Some lines in the entries contain the word "agent". Copy all of them.

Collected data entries
******

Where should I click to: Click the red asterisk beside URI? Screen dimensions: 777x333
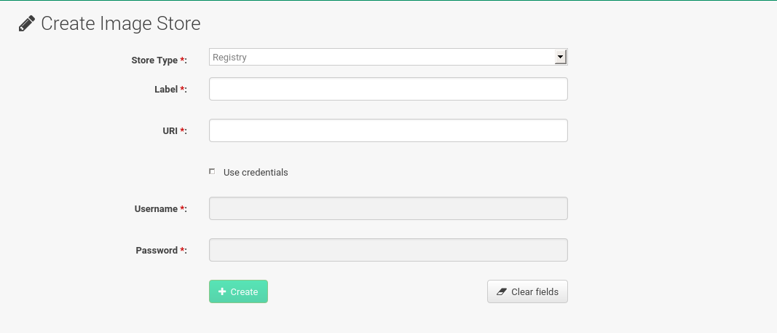[182, 130]

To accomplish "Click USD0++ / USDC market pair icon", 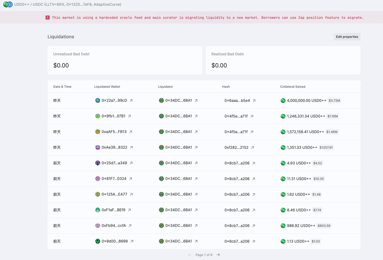I will (8, 4).
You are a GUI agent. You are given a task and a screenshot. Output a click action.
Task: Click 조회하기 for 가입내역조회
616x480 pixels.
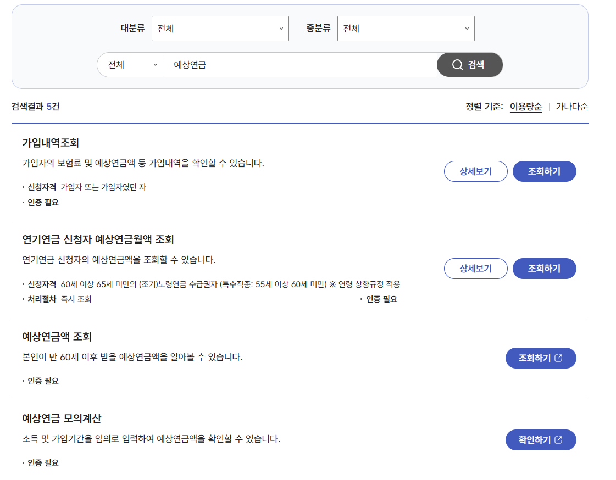(544, 171)
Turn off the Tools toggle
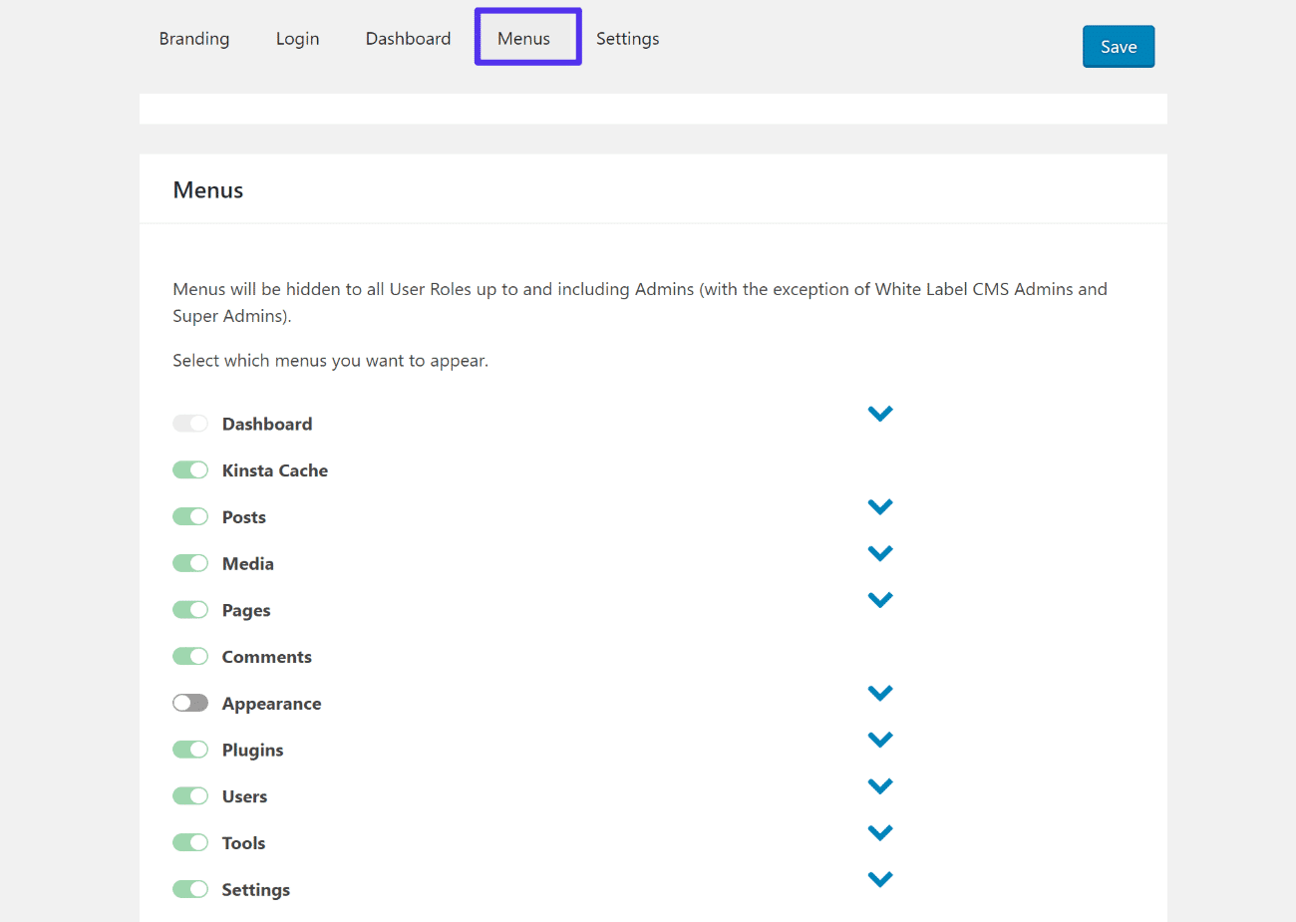This screenshot has height=922, width=1296. 190,841
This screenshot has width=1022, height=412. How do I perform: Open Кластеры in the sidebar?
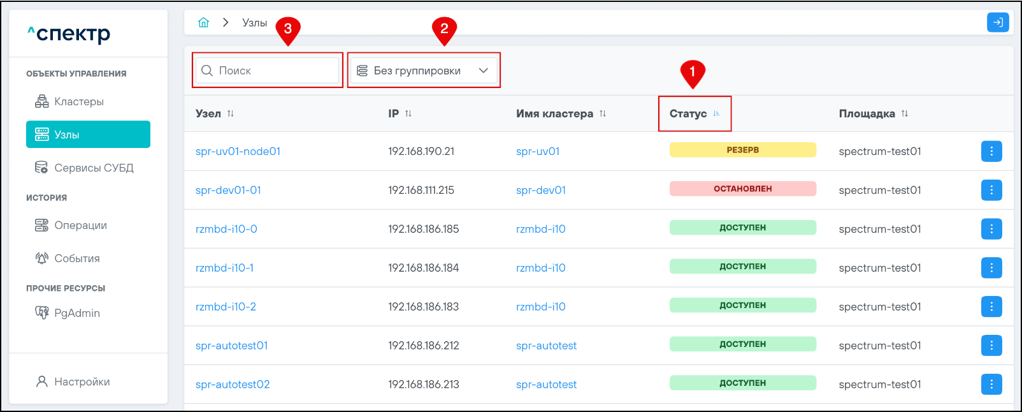click(x=78, y=101)
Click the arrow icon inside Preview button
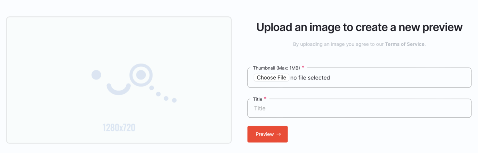 [x=278, y=134]
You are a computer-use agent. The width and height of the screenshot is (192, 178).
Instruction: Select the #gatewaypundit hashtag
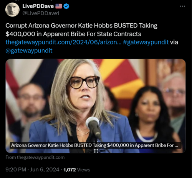(146, 42)
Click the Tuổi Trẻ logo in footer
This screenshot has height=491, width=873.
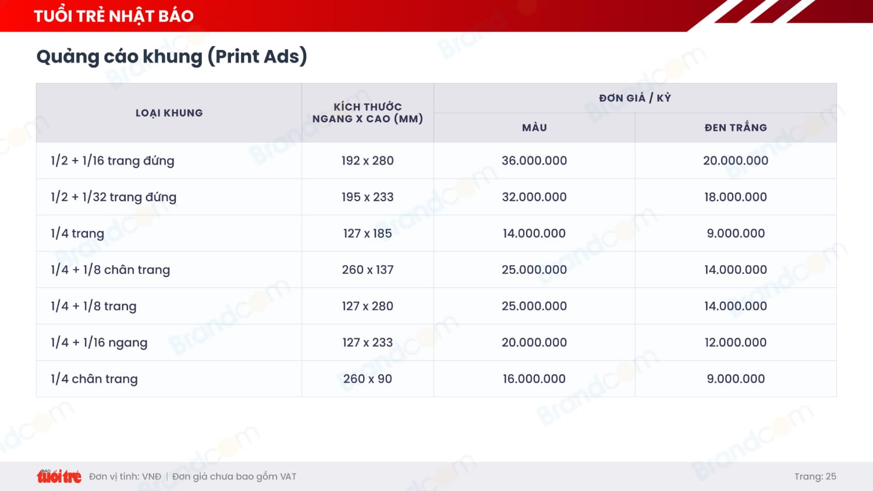[59, 476]

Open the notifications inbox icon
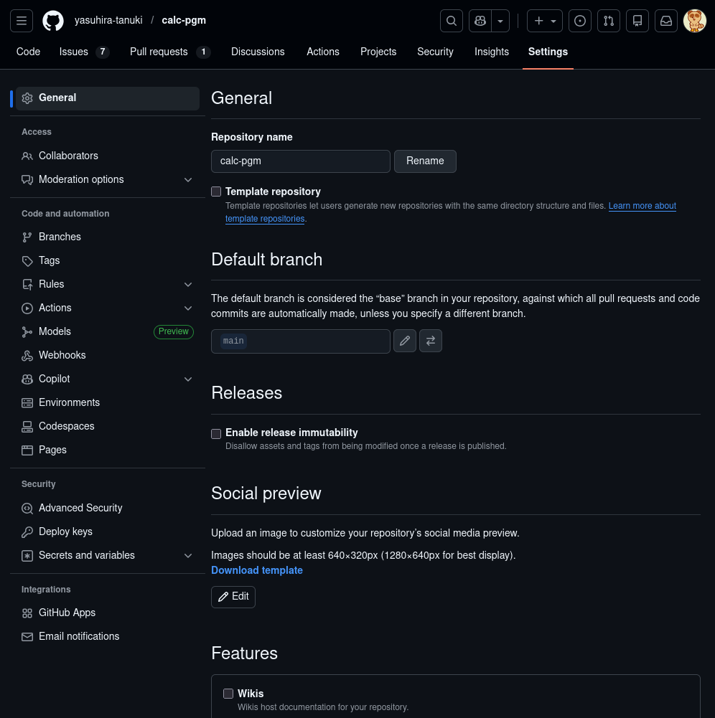point(666,21)
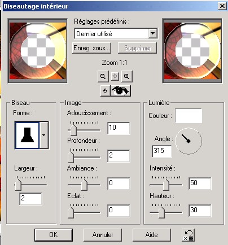Screen dimensions: 228x245
Task: Click the Annuler button
Action: point(103,235)
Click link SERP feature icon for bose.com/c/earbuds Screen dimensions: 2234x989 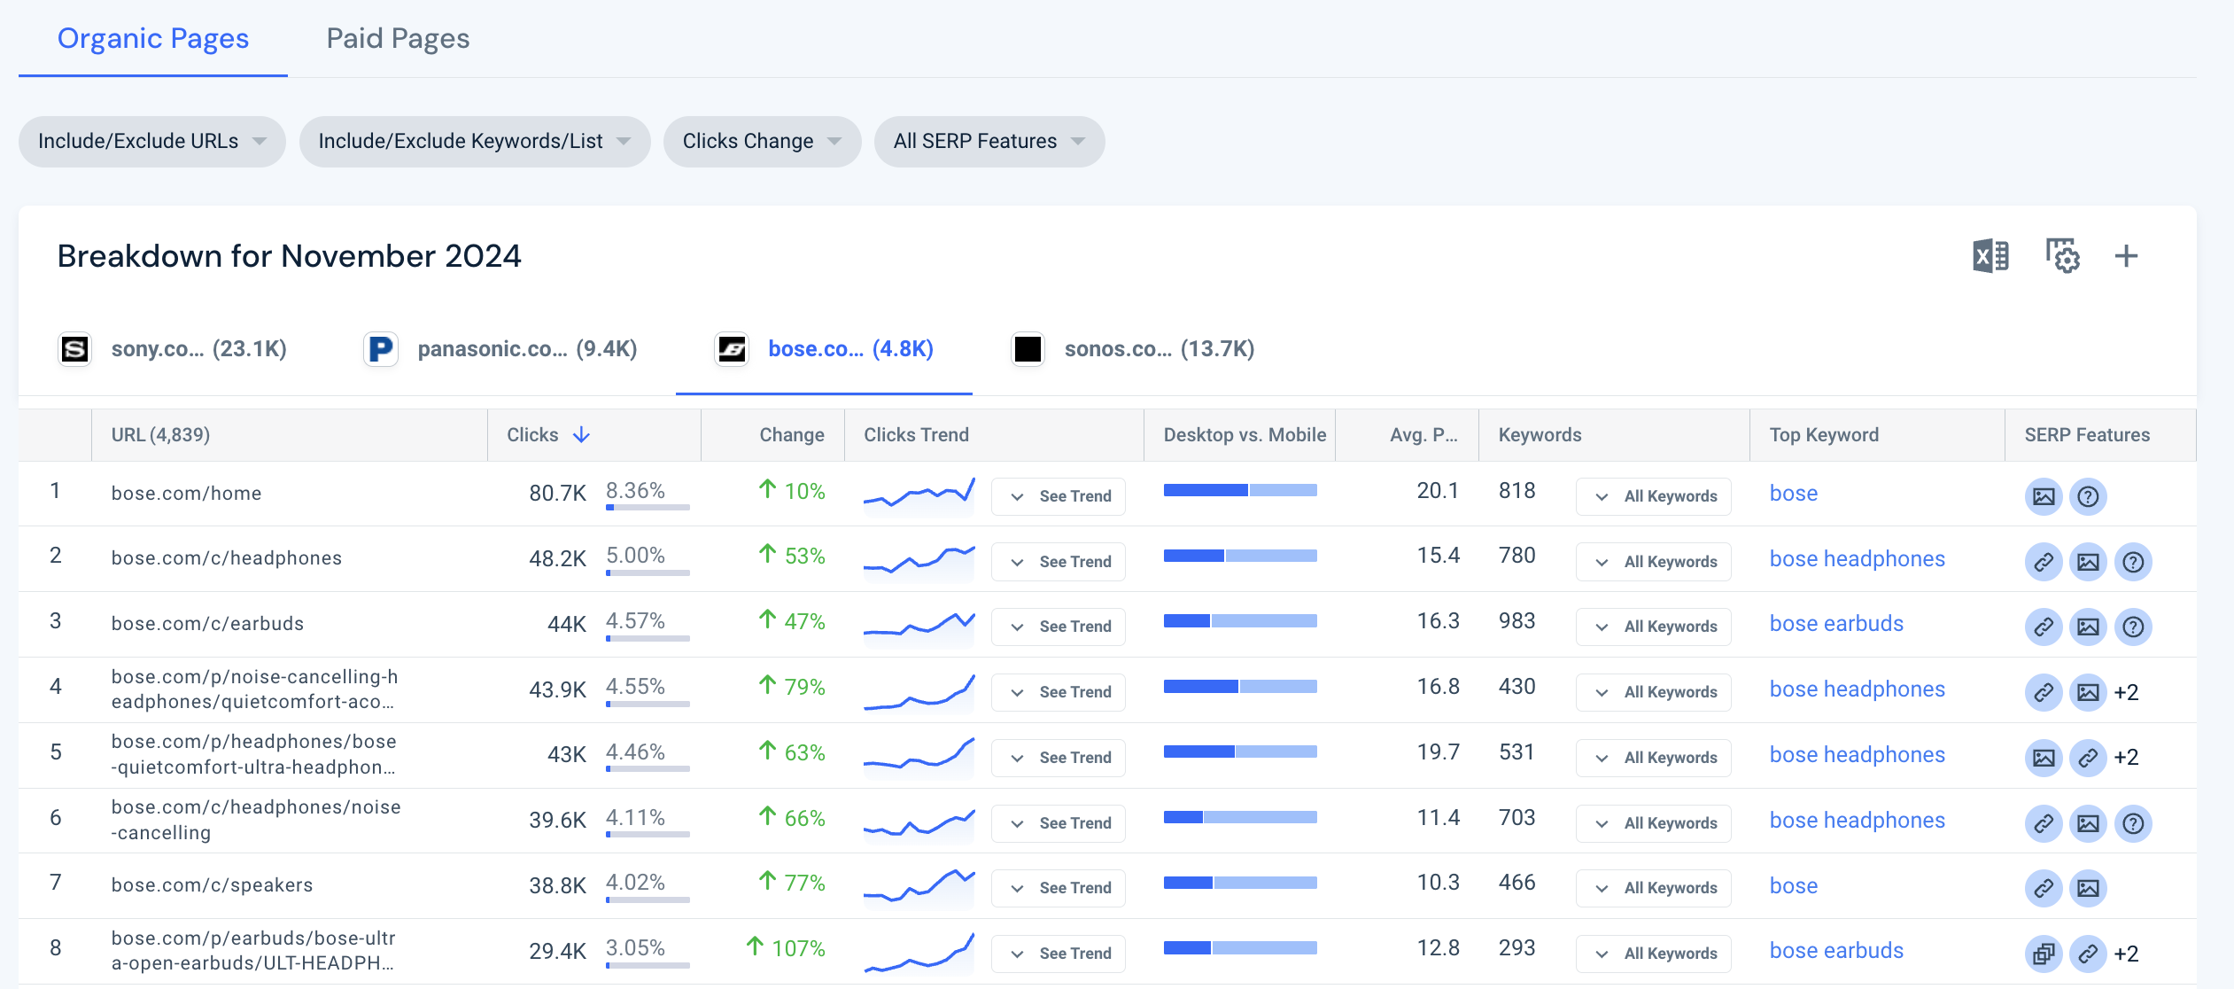coord(2044,627)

******

YOUR RESPONSE:
You are a GUI agent. You are given a task and a screenshot. Output a click action.
You are a computer-use agent. The width and height of the screenshot is (192, 178).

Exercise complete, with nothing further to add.